_EXCERPT_
PII is any sensitive information that can be used to identify an individual, such as social security numbers, whereas FTI is defined very broadly in Internal Revenue Code 6103 as return information received from the IRS or a secondary source. This includes information on a person’s tax affairs even if it is anonymized and identifiers are stripped out.

 

Information provided by the IRS must be classified as FTI, but the exact same information obtained in a different manner, may need to be classified as PII.

 

The sensitivity levels of PII and FTI require that agencies are extremely diligent in the protection of the confidentiality of this information.

 

Secure.PNG

 

Note: there are other types of regulated PII and the strategies provided can be easily modified to address regulations such as the Healthcare Insurance Portability and Protection Act (HIPAA) and others as well.

 

In fact, Internal Revenue Code 7213 makes it a felony offense for federal and state employees and others who illegally disclose federal tax returns and return information. It is “punishable upon conviction by a fine in any amount not exceeding $5,000, or imprisonment of not more than 5 years.”

 

Challenges to Compliant Collaboration

Many state agencies are challenged in their handling of FTI by a few key factors. Some are common communication challenges and risks for sensitive data types that aren’t specific to the nature of FTI such as:

 

  • Multiple siloed divisions and agencies;
  • Dispersed office locations across the state; and
  • The need to work with a diverse range of external collaborators including taxpayers, vendors and contractors.

But perhaps the largest challenge to modernizing collaboration surrounding FTI data is that the unique restrictions and requirements placed on this data preclude the use of powerful collaboration platforms, such as Microsoft 365 (formerly Office 365), unless configured appropriately.

 

The obstacle to proper configuration often rests with how Microsoft 365 is deployed across the state government. In virtually every case, the entirety of the state’s government leverages a single Microsoft 365 tenant for all their agencies.

 

This is advantageous as it allows state governments to purchase at scale and enables faster, easier collaboration while removing data silos. It becomes a challenge, however, when agencies with specific data restrictions, like FTI data, require a different set of configuration settings than other agencies.

 

delegateadmin.png

 

 

While Microsoft 365 is incredibly extensible and flexible, there are still certain settings, such as how you provision Groups, that follow a “one tenant, one rule,” architecture. As a result, the central state IT provider is often reluctant to put tighter restrictions on other agencies to support one agency’s use case and the agency handling the sensitive data must find alternative means for collaboration.

 

But Microsoft 365’s incredibly robust security and compliance features make it the ideal environment to host and protect these sensitive data types. 

 

 

FTI Rules and Regulations

 

As previously mentioned, FTI data is governed by unique rules and regulations that are enforced by strong punitive measures for non-compliance.

 

The rules and regulations for managing both physical as well as digital FTI data can be accessed in Publication 1075, “Tax Information Security Guidelines For Federal, State and Local Agencies.”

It’s important to note that it’s a detailed document that provides guidelines for a wide range of modern digital systems—in no part of the document does it limit the use of FTI data to older legacy systems such as secure email.

_DATASET SECTION_
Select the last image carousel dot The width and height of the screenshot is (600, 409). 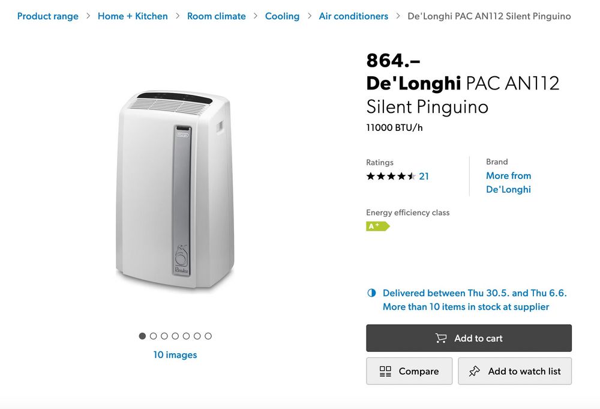[x=208, y=336]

_JOB_
Please state the longest prison term that the tax information excerpt gives for illegally disclosing federal tax returns and return information. The data was gathered from a different source than the tax information excerpt.

_SOLUTION_
Not more than 5 years.